- Awarded for: Best venues from the Republic of Ireland
- Presented by: Irish Music Rights Organisation (IMRO)
- First award: 2008

= IMRO Live Music Venue of the Year Awards =

Irish award

The IMRO Live Music Venue of the Year Awards are annual awards which are presented by the Irish Music Rights Organisation (IMRO) in conjunction with Hot Press and MUZU TV. The awards were first given in 2008.

==Format==
IMRO's members select their three favourite music venues in Ireland. 400 venues are said to be eligible for the awards and included are theatres and public houses. The winning venues are then shortlisted for the IMRO Live Music Venue of the Year Awards.
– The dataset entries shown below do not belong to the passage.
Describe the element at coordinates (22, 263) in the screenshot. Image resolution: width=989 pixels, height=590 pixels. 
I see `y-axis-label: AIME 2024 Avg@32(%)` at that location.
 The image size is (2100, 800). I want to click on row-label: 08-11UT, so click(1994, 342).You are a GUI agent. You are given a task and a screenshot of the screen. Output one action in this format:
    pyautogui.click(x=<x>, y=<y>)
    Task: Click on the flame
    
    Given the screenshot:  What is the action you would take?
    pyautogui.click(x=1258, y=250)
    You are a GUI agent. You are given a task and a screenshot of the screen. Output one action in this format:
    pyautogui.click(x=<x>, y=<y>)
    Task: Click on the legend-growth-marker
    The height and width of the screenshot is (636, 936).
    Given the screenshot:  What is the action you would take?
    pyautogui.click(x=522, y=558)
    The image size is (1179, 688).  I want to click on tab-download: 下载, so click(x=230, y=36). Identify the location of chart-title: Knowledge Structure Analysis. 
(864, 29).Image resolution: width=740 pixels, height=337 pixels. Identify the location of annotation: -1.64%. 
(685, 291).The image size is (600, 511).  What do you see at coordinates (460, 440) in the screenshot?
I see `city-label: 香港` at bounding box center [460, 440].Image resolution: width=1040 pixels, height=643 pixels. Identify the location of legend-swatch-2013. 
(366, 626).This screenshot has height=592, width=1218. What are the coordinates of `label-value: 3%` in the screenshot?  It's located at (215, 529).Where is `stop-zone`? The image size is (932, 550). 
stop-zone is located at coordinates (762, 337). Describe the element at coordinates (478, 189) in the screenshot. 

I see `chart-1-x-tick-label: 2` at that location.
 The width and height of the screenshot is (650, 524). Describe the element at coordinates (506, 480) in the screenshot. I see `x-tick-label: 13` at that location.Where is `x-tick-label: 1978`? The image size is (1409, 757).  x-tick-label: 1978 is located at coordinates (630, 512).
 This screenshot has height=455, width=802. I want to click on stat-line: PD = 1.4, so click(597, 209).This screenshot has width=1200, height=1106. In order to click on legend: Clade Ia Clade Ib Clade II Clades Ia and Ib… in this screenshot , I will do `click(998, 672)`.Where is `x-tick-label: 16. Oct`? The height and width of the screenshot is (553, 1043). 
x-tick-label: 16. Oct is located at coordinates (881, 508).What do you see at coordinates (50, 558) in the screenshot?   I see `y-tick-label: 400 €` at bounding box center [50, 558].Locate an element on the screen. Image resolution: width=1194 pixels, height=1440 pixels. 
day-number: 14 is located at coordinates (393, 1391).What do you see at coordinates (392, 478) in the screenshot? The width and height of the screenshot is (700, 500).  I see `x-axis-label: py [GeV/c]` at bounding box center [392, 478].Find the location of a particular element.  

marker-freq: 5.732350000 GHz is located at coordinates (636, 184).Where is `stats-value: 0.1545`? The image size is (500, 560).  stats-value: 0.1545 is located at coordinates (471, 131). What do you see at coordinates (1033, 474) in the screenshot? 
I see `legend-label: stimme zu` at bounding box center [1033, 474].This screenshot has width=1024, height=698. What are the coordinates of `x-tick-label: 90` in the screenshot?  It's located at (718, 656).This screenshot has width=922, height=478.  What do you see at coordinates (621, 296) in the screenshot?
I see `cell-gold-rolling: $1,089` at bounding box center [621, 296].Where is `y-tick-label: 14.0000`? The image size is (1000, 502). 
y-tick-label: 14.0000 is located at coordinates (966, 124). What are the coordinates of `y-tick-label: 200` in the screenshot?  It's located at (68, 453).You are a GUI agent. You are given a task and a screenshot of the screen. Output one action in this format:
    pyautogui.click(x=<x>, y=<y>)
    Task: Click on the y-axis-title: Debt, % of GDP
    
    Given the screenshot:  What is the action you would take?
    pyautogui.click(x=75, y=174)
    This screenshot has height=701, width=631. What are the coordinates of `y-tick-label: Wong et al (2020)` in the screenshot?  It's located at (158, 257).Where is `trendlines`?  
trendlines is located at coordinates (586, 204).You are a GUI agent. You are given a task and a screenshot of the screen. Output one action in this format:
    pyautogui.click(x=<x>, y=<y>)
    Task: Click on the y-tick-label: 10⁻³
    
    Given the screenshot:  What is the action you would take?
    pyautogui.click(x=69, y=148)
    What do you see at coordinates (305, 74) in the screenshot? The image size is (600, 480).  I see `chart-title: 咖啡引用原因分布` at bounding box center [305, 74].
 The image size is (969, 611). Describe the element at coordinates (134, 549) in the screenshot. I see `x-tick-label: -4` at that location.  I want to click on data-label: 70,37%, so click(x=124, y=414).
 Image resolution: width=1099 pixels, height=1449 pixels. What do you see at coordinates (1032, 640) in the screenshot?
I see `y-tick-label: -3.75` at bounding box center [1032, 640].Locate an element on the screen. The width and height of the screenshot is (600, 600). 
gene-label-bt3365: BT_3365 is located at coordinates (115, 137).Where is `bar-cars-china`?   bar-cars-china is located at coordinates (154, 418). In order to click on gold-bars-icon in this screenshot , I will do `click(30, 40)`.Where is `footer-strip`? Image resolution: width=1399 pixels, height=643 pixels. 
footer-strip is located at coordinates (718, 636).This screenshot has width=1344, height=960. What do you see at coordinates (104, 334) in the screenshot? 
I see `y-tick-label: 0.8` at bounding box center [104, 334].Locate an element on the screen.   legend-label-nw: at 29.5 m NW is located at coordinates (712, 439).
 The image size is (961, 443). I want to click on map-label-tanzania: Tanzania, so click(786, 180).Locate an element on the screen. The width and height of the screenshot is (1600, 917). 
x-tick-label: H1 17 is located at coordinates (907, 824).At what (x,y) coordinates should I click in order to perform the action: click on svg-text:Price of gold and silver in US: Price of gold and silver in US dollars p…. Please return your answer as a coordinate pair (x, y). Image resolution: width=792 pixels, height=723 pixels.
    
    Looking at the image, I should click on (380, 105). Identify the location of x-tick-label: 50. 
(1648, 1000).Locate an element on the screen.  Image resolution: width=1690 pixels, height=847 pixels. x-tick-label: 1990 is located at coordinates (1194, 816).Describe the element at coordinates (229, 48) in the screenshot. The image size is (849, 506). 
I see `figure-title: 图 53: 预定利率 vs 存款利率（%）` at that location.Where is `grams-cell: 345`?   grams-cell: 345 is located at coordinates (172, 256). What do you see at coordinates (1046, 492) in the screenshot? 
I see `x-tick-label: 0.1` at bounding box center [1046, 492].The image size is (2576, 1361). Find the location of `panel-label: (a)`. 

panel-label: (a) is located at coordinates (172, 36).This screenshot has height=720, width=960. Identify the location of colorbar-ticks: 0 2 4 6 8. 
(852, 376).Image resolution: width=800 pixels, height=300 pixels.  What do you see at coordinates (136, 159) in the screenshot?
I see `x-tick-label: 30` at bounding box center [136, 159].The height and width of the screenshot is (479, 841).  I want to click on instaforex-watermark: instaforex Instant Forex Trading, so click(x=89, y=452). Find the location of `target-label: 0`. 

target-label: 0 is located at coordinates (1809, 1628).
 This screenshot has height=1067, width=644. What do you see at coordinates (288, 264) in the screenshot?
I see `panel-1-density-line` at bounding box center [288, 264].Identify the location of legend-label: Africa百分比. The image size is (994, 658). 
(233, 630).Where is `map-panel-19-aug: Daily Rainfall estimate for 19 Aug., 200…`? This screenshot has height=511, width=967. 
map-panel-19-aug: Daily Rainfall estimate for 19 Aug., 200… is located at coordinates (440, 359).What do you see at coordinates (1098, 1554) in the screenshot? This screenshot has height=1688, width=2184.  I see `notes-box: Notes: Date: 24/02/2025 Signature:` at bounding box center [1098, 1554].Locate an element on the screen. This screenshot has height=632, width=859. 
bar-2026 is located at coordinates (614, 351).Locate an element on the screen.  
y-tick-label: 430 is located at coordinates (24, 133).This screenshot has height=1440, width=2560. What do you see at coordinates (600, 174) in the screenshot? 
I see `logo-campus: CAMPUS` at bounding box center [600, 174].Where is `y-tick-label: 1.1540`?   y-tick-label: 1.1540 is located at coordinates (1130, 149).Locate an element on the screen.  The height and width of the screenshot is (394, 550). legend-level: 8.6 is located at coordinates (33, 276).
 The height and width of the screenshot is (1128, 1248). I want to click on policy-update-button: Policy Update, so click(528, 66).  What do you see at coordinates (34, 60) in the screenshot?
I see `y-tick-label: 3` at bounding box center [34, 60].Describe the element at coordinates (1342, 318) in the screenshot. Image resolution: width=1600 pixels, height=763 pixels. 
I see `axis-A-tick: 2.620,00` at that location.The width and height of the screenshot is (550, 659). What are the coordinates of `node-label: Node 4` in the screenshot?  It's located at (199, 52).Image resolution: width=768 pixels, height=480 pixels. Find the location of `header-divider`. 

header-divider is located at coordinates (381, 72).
The Hot Press Readers Award for Best Live Music Venue is voted on by the public on the magazine's website. Several factors determine the winners: these include "ambience, staging, sound and lighting, programming, staff and promotion".:

==History==
===2008===
The winning venues were announced during The Music Show at the RDS in Dublin.

====Shortlist====
The nominations by region with the winners in bold:

| Dublin | Rest of Leinster | Munster | Connacht | Ulster (Donegal, Cavan and Monaghan) |
|---|---|---|---|---|
| Olympia Theatre Tripod Vicar Street Whelan's The Button Factory | The Stables, Mullingar Birr Theatre and Arts Centre Spirit Store, Dundalk McHugh's of Drogheda The Mermaid Theatre, Bray | INEC, Killarney The Forum, Waterford Cyprus Avenue, Cork Cork Opera House Glór Theatre, Ennis | The Hawk's Well Theatre, Sligo McGarrigle's, Sligo Róisín Dubh, Galway The Dock, Carrick-on-Shannon The Station House Theatre, Galway | The Iontas Theatre, Castleblayney An Grianán Theatre, Letterkenny Chasin' Bull, Bundoran McGrory's, Culdaff The Brewery (McKenna's), Monaghan |

Hot Press awards went to Cyprus Avenue, Cork, The Stables, Mullingar and Vicar Street, Dublin. Vicar Street received an award for Overall National Winner.

===2009===
The 2009 IMRO Live Music Venue of the Year Awards were launched by Danny O'Reilly of The Coronas and Julie Feeney on 21 October. The awards ceremony occurred on 1 December, at IMRO HQ in Dublin.

====Shortlist====
The nominations by region with the winners in bold:

| Dublin | Rest of Leinster | Munster | Connacht | Ulster (Donegal, Cavan and Monaghan) |
|---|---|---|---|---|
| Crawdaddy Olympia Theatre The O2 Vicar Street Whelan's | The Backroom, Navan The Late Lounge, Kill Set Theatre, Kilkenny Spirit Store, Dundalk The Watergate Theatre, Kilkenny | Cyprus Avenue, Cork Dolan's Warehouse, Limerick The Everyman Theatre, Cork INEC, Killarney The Pavilion, Cork | Campbell's Tavern, Headford Crane Bar, Galway Róisín Dubh, Galway Royal Theatre & Event Centre, Castlebar Town Hall Theatre, Galway | Balor Arts Centre An Grianan, Letterkenny Iontas, Castleblayney McGrory's, Culdaff Ramor Theatre, Cavan |

The Hot Press award went to Cyprus Avenue in Cork.

===2010===
The 2010 IMRO Live Music Venue of the Year Awards were launched on 3 October.